**TASK TO COMPLETE**
Select each line in the records that contains the word "item" and copy those lines.

**PROVIDED DATA**
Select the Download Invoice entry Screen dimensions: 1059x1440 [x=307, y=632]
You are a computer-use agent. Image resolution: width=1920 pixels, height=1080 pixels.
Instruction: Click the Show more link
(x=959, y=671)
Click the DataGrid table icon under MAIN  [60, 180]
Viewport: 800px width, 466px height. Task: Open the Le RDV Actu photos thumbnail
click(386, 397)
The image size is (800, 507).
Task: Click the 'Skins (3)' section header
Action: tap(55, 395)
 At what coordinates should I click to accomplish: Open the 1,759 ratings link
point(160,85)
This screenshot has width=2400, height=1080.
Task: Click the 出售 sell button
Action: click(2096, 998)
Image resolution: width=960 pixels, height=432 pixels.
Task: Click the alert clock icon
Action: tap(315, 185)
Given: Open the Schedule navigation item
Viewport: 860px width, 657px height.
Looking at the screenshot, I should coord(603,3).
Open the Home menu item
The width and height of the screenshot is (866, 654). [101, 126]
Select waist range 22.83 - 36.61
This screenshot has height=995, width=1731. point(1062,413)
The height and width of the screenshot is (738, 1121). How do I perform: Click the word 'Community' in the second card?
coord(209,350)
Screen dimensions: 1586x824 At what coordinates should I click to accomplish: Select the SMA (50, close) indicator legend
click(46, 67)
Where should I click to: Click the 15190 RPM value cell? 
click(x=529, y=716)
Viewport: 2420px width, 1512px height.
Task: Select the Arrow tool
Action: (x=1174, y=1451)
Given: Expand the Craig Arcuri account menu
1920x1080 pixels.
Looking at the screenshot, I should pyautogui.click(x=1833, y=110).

**TASK RESULT**
Given: Open the Schedule navigation item
Open the Home menu item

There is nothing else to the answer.